▶ _短文_:
* * * * * * * * *

You can not select more than 25 topics Topics must start with a letter or number, can include dashes ('-') and can be up to 35 characters long.
trpl-zh-cn/src/ch19-01-unsafe-rust.md

20 KiB

不安全的Rust

在本书之前的章节, 我们讨论了Rust代码在编译时会强制保证内存安全. 然而, Rust还有另一个隐藏的语言特性, 这就是不安全的Rust, 它不会担保内存安全. 不安全的Rust和常规Rust代码无异, 但是它会给你安全的Rust代码不具备的超能力.

不安全的Rust之所以存在, 本质上是因为编译器对代码的静态分析趋于保守. 代码何时保证内存安全, 何时放权这种担保呢? 把合法的代码拒绝掉通常比接纳非法的代码要好一点. 有些时候你的代码的确没问题, 但是Rust却不这样认为! 这时你可以用不安全的代码告诉编译器, "相信我吧, 我知道我在做什么." 这样缺陷可能就在于你自己了; 如果你的不安全代码发生了错误, 比如对null指针解引用就可能会引发内存出错的大问题.

* * * * * * * * *

▶ _所给资料_:
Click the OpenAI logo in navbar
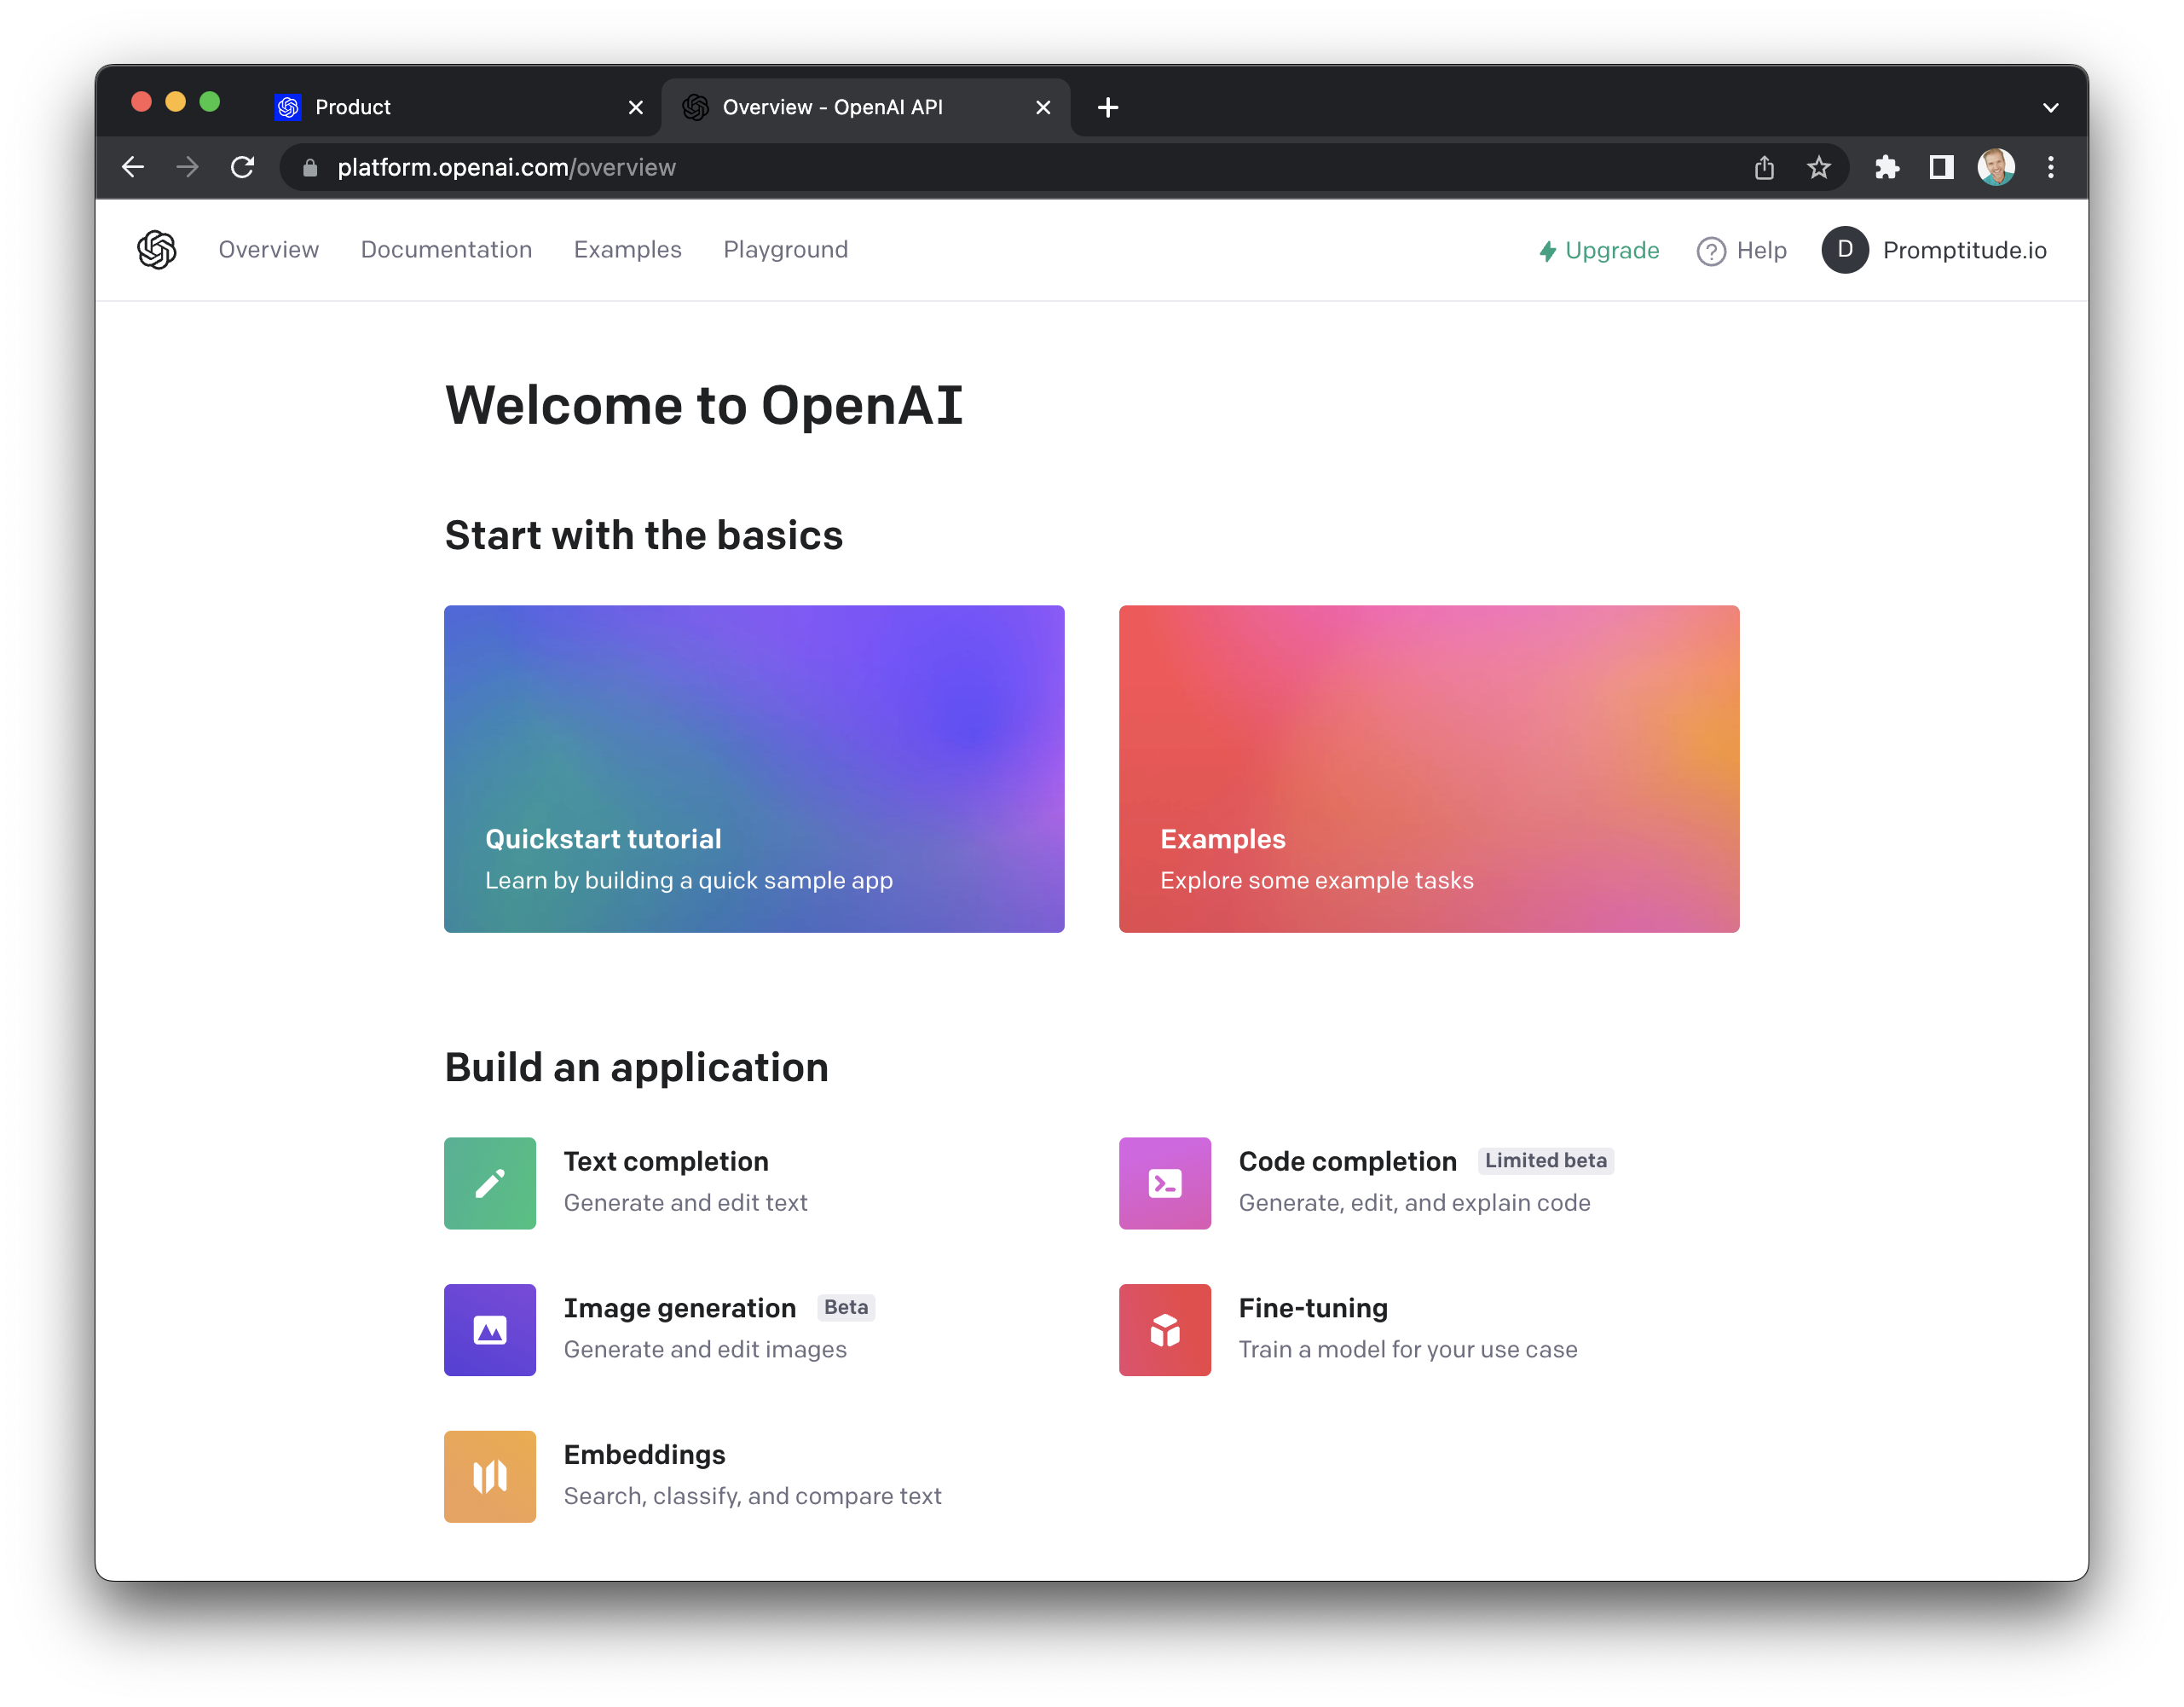This screenshot has width=2184, height=1707. pyautogui.click(x=157, y=250)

* * * * * * * * *

▶ _任务 1_:
把讲不安全Rust的短文中从“trpl-zh-cn/src/ch19-01-unsafe-rust.md”开始、一直到“它不会担保内存安全. 不安全的Rust和常规Rust代码无异, 但是它会给你安全的Rust代码不具备的超能力.”为止的文字照抄下来。
▶ _任务 2_:
讲不安全Rust的短文里，“把合法的代码拒绝掉通常比接纳非法的代码要好一点.”这句话译成英语该怎么说？

▶ _书面回答 1_:
trpl-zh-cn/src/ch19-01-unsafe-rust.md

20 KiB

不安全的Rust

在本书之前的章节, 我们讨论了Rust代码在编译时会强制保证内存安全. 然而, Rust还有另一个隐藏的语言特性, 这就是不安全的Rust, 它不会担保内存安全. 不安全的Rust和常规Rust代码无异, 但是它会给你安全的Rust代码不具备的超能力.

▶ _书面回答 2_:
Rejecting valid code is usually a bit better than accepting invalid code.